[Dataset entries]
====
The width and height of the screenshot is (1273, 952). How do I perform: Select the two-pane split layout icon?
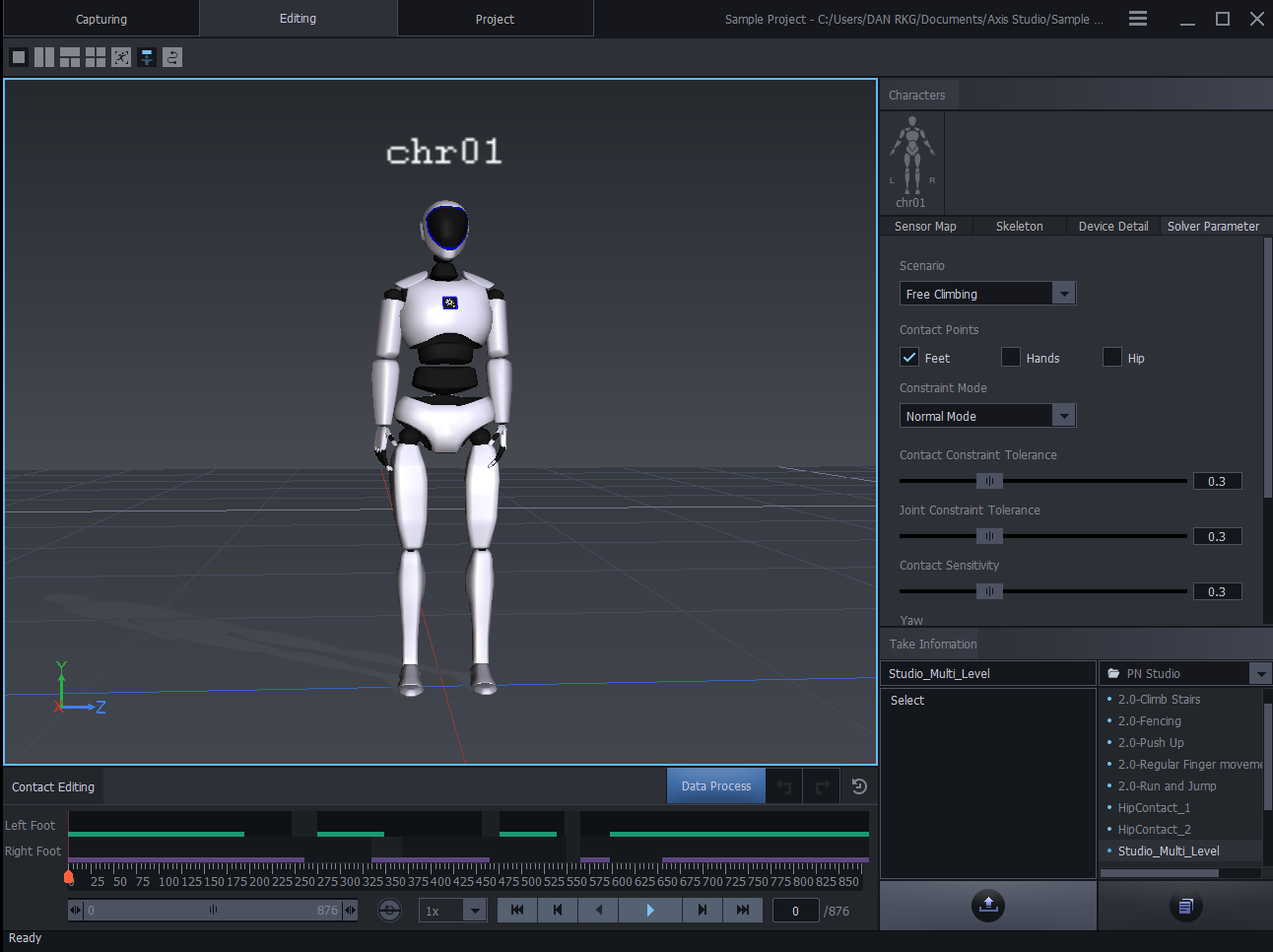coord(44,56)
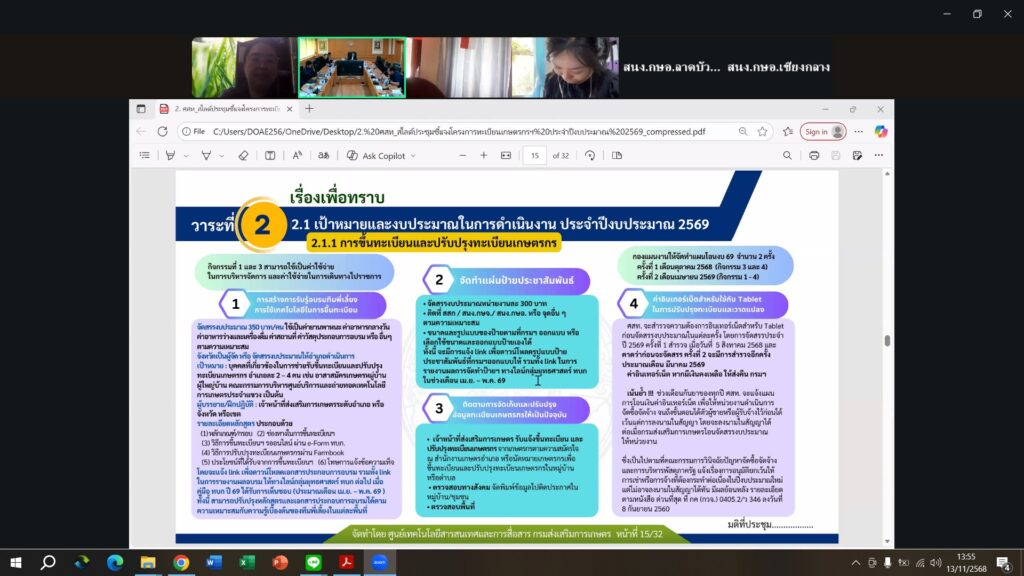Open the Edge Copilot sidebar icon
Image resolution: width=1024 pixels, height=576 pixels.
click(x=881, y=131)
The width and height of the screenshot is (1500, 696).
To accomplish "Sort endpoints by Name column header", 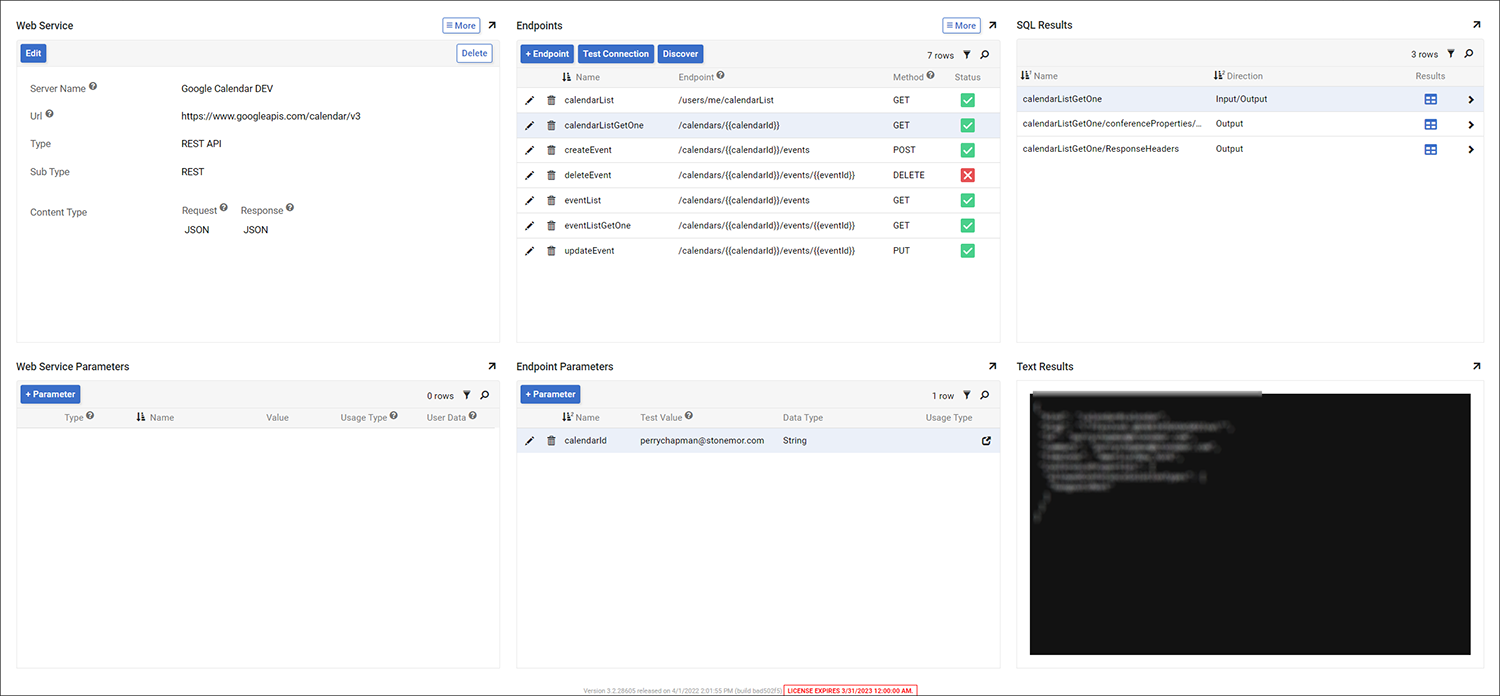I will (587, 77).
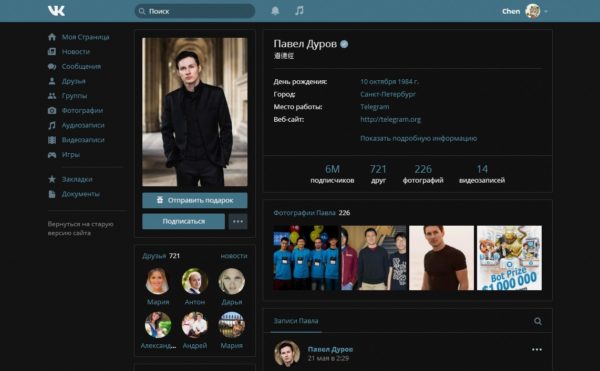Open the Bot Prize $1,000,000 photo thumbnail

pos(509,258)
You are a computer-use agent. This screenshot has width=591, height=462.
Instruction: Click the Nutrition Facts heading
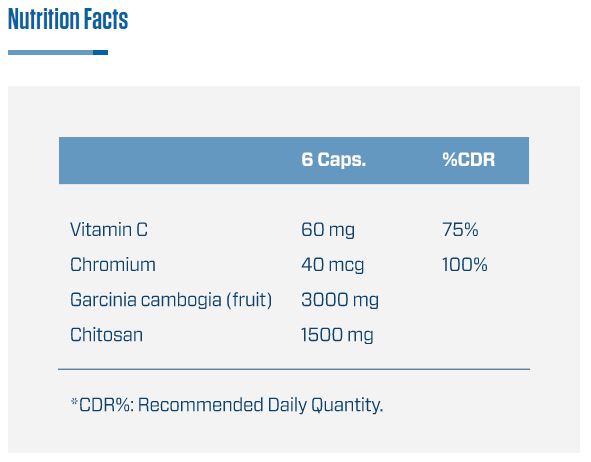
====
WORK ORDER:
Starting at the line that contains "You are a computer-use", return every line through the end of the records above exactly as written, and return no pictures.

SOLUTION TO THE PROBLEM:
You are a computer-use agent. This screenshot has width=591, height=462.
Instruction: Click the Nutrition Facts heading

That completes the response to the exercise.